Ele pára em frente ao portão sustentado por uma cerca carcomida pelo tempo. Olha para dentro do quintal de terra batida com algumas moitas de mato crescendo pelos cantos da cerca e da casa de madeira enegrecida e estranha o silêncio. Nem o grito de uma criança, nem o som de panelas e pratos sendo lavados no jirau, sequer o velho cão vira latas que morava com eles havia aparecido.

-- É... não deve  de haver ninguém em casa ! --  pensa ele abrindo o portão e caminhando para a porta da cozinha, já que a porta e a janela  da frente estavam fechadas, e neste momento ele escuta um grito lancinante vindo de dentro da casa.

Ele apressa o passo entre na cozinha e olha para dentro do quarto onde vê três dos quatros filhos, uma senhora vizinha,  e sua esposa aos prantos como que jogada em cima da cama.

-- O que foi que aconteceu ? – Perguntou o homem preocupado, momento em que a esposa levanta-se da cama mostrando  o pequenino corpo estirado no colchão, e logo ele se dá conta do que se passava.

NO OUTRO DIA

--Faz uns cinco dias que ele começou a tossir uma tosse seca e toda hora. -- falou a mulher para o marido que tinha o rosto molhado pelas lágrimas. -- É essa poeira miserável que não tem fim. -- Lamentou ela. --Eu levei no posto de saúde,  mas não tinha dinheiro para comprar os remédios. --Justificou a mãe aflita.

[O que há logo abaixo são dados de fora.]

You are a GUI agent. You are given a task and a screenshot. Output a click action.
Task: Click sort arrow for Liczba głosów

O homem olhou para a pequena e ordinária urna mortuária sentindo uma dor no peito, cobriu o rosto com as mãos caindo em um pranto calado imaginando se não poderia ter sido diferente, pois se tivesse retornado para casa uma semana antes talvez a criança ainda estivesse viva.

O homem retorna a realidade com uma mão tocando em seu ombro. Ele olha para trás e vê o rosto da senhora que acompanhara sua esposa nos momentos finais da vida do filinho há poucas horas atrás. -- O moço da funerária tá querendo falar com você. -- disse ela apontando para um homem com as mãos enfiadas nos bolsos da calças e olhando para o chão,  próximo à porta pelo lado de dentro da pequena sala da casa.

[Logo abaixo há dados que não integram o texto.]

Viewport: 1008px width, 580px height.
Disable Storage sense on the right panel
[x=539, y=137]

O pai de família  demora alguns segundos para compreender a situação e logo caminha na direção do agente funerário com quem troca algumas palavras em voz baixa.

-- Sinto muito, mas esse é o menor preço que posso fazer, e ainda transportamos o corpo até o cemitério – diz o agente enquanto o pai de família preocupado coça a nuca. -- Mas esse é todo o dinheiro que eu tenho. Como é que eu vou fazer depois !? – Exclama apreensivo.

O agente funerário enfia as mãos novamente nos bolsos da calça, olha para cima, dá um giro com o corpo sobre os pés, olha para o homem que está numa tristeza só e diz: -- Certo... vou descontar cinqüenta reais... é o que eu posso fazer pelo senhor. -- falou o homem da funerária.

O pai de família olhou para onde esta o caixão com o filho dentro e a mãe chorosa debruçada por cima,e mais três pessoas ao derredor.  

Os dois  filhos maiores perplexo com a situação enquanto o menorzinho   sentado no piso sugava sua chupeta sem entender nada do que acontecia. Neste momento o homem sentiu uma enorme angústia e uma ponta de revolta. Como um autômato ele foi até o quarto, remexeu na velha mochila de onde retirou o dinheiro que entregou ao homem da funerária.

O papa defuntos saiu e logo em seguida entrou um senhor vestindo camisa de mangas compridas abotoadas nos pulsos com as fraldas passadas por dentro da calça social pregueada. O homem leva um livro nas mãos. Tomou lugar próximo ao caixão e iniciou uma oração. – Senhor criador, tenha misericórdia desta família, ameniza a dor que está em seus corações. Este é um momento de reflexão, e como seres humanos temos que nos preparar para ocasião como esta,  que cedo ou tarde é inevitável... –

Enquanto o homem desfiava sua prece tentando consolar a família o pai desviou os olhos para um canto da sala e avistou algo que, por causa da correria do acontecido,  ainda não havia percebido. Levantando-se  vagarosamente se aproximou da mesa sobre a qual estava montado um pequeno presépio de natal e seu olhar se fixou na manjedoura onde se encontrava o recém nascido menino Jesus e ele então  lembrou que era véspera de natal.